- _What is expected_:
Since only part of the material below is wanted, output exactly the lines from the one with "Screen dimensions: 1024x512" up to and including the one with "Image resolution: width=1568".

- _Dataset content_:
● ● ● ●
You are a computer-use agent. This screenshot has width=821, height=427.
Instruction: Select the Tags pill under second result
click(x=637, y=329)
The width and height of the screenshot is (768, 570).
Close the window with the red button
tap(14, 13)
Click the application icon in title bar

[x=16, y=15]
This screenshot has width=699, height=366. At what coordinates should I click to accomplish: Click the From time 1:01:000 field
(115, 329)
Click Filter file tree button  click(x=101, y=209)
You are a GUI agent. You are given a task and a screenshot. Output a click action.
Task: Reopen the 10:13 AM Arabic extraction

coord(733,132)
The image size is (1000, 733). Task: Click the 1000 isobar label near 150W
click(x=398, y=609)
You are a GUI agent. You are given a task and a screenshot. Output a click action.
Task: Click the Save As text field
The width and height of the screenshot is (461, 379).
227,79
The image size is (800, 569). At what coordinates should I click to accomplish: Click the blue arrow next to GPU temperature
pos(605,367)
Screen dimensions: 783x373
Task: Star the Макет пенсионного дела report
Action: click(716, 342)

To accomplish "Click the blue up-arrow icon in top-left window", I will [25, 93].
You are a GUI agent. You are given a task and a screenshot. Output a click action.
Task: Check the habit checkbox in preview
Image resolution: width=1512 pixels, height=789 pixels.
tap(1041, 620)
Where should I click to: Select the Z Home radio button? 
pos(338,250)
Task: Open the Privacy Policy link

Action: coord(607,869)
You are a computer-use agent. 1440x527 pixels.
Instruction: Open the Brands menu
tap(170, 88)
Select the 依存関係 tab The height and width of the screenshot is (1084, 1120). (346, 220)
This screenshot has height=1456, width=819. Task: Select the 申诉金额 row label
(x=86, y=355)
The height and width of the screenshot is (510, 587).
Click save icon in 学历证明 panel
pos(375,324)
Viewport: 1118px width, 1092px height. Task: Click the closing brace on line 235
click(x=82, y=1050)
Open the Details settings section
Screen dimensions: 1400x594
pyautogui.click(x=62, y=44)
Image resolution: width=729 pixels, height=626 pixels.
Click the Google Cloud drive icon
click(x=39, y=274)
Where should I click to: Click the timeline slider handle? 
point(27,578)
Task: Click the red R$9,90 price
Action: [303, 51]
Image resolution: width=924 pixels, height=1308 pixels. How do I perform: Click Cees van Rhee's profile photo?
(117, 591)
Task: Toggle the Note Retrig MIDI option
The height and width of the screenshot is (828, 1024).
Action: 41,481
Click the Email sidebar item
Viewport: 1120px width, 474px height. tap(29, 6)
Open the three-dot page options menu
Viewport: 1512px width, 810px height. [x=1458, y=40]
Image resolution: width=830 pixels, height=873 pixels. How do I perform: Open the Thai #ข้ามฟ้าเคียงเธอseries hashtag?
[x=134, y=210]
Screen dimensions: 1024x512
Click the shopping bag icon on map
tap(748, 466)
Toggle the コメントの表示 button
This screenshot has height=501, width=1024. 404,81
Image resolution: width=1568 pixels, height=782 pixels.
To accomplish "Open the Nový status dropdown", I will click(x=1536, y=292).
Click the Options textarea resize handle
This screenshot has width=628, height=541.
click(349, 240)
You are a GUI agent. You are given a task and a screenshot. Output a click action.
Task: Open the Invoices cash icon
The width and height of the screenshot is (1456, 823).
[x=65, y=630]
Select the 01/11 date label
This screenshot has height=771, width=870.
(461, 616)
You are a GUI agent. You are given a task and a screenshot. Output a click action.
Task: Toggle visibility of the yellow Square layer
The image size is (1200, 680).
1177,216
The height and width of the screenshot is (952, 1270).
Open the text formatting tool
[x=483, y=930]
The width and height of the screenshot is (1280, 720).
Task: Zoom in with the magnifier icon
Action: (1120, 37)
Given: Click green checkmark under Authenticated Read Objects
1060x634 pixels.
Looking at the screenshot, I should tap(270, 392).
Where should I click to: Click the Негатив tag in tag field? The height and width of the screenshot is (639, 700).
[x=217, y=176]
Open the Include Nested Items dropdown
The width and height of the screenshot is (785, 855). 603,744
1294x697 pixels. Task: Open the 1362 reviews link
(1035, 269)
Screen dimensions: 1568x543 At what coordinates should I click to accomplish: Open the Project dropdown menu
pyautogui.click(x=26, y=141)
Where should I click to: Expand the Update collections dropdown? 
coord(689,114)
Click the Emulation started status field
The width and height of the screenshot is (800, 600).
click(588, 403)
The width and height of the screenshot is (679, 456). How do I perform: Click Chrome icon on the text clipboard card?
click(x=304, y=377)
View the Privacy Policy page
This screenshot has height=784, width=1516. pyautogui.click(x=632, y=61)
● ● ● ●
- _Written response_:
Screen dimensions: 1024x512
Click the shopping bag icon on map
tap(748, 466)
Toggle the コメントの表示 button
This screenshot has height=501, width=1024. 404,81
Image resolution: width=1568 pixels, height=782 pixels.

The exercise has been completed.